Performance Counters

  • Cross-platform CPU counters: Windows, Linux, macOS, Android, Apple ARM
  • CUDA performance events: GPU-specific performance monitoring via counters/cuda_perf_events.hpp

Utilities

  • Cache management: Cross-platform cache clearing utilities
  • Aligned constants: Compile-time aligned data structures
  • Random generators: High-quality random data generation for benchmarks

API Conventions

As of v1.0.0, all APIs follow snake_case naming convention:

  • Functions: do_not_optimize_away(), generate_random_integers(), print_results()
  • Types: size_type, string_literal
  • Variables: bytes_processed, test_values

Migrating from Pre-1.0.0

If you're upgrading from an earlier version:

  1. Update package name: benchmarksuitertc-benchmarksuite

  2. Update include paths: All includes are lowercase (already standard)

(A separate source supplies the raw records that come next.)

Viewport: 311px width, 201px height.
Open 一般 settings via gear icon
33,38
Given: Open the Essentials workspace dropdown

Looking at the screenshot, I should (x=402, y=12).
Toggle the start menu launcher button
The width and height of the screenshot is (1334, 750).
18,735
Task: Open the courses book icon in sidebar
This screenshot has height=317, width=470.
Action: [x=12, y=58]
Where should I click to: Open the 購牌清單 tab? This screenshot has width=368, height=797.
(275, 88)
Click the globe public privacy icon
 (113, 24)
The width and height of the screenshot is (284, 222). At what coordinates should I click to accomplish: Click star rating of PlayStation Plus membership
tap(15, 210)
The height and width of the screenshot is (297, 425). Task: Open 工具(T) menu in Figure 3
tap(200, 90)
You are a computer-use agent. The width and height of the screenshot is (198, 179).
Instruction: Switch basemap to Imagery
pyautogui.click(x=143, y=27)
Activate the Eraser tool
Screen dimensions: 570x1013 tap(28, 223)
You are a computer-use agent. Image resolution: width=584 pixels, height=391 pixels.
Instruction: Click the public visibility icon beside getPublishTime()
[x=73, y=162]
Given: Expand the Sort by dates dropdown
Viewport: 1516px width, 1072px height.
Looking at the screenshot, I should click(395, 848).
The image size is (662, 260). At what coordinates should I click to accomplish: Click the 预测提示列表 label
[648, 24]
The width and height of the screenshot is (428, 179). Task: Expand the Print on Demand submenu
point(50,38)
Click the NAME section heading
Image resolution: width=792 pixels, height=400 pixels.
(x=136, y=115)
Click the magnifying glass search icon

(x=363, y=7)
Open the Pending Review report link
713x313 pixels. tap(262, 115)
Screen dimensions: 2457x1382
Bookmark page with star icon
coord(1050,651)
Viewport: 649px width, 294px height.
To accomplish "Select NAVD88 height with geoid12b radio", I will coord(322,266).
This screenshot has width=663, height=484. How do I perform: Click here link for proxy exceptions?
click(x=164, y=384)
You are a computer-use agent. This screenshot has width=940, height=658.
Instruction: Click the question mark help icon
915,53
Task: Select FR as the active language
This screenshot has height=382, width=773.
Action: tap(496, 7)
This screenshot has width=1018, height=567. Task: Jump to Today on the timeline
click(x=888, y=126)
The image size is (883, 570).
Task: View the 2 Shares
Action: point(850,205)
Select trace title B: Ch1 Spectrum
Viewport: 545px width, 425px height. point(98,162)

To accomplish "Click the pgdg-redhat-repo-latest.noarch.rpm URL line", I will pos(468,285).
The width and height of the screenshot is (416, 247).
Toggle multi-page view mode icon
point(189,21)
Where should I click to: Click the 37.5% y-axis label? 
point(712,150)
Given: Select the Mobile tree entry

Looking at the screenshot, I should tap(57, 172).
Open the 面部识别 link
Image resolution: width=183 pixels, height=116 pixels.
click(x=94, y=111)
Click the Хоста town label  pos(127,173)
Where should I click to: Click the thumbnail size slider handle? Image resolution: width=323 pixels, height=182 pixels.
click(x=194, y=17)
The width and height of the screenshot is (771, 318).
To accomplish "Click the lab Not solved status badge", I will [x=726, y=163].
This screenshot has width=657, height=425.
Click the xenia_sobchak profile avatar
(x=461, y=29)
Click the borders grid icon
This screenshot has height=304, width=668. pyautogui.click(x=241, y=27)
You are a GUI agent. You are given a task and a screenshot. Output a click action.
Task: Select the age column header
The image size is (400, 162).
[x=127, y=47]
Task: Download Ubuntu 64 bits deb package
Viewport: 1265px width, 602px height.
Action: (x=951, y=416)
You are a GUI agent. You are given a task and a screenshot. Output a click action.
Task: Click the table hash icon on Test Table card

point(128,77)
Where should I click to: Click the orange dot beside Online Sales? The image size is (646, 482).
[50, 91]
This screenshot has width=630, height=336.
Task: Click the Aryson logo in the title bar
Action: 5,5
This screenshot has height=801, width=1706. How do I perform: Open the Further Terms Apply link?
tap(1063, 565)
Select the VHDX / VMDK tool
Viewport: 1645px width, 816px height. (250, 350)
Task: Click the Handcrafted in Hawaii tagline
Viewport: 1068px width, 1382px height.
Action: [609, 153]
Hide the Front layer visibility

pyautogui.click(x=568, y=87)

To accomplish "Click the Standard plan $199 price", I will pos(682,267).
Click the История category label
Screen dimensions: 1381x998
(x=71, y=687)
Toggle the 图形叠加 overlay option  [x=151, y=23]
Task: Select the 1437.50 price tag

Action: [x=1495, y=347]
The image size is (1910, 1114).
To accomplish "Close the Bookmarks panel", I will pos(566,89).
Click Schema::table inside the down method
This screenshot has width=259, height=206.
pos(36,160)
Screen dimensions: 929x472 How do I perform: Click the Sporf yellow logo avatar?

  3. Update API calls: Convert camelCase/PascalCase to snake_case

    • doNotOptimizeAway()do_not_optimize_away()
    • printResults()print_results()
    • generateRandomIntegers()generate_random_integers()
  4. Change benchmark interface: Lambdas are replaced with structs

    // Old (lambda-based)
    benchmark_stage<"test">::run_benchmark<"name">([&] {
        // code here
        return bytes_processed;
    });
    
    // New (struct-based)
    struct my_benchmark {
        BNCH_SWT_HOST static uint64_t impl(/* params */) {
            // code here
            return bytes_processed;
        }
    };
    benchmark_stage<"test">::run_benchmark<"name", my_benchmark>(/* args */);
  5. Update template parameters: benchmark_stage now has more options

    // Old (positional parameters)
    benchmark_stage<"test", iterations, measured>
    
    // New (with defaults and additional options)
    benchmark_stage<"test", 200, 25, benchmark_types::cpu, false, "">
    //                      ^^^  ^^  ^^^^^^^^^^^^^^^^^^  ^^^^^  ^^
    //                      max  measured  type         cache  metric
  6. New feature - Device types: You can now specify CPU or CUDA benchmarking:

    // CPU (default)
    benchmark_stage<"test", 200, 25, bnch_swt::benchmark_types::cpu>
    
    // CUDA/GPU
    benchmark_stage<"test", 100, 10, bnch_swt::benchmark_types::cuda>
  7. New feature - Cache clearing: Enable cache clearing between iterations for CPU benchmarks:

    // Clear cache between each iteration (5th parameter)
    benchmark_stage<"test", 200, 25, benchmark_types::cpu, true>
  8. New feature - Custom metrics: Specify custom metric names for specialized benchmarks:

    // Use custom metric instead of default throughput (6th parameter)
    benchmark_stage<"compression-test", 200, 25, benchmark_types::cpu, false, "compression-ratio">

Now you're ready to start benchmarking with rtc-benchmarksuite!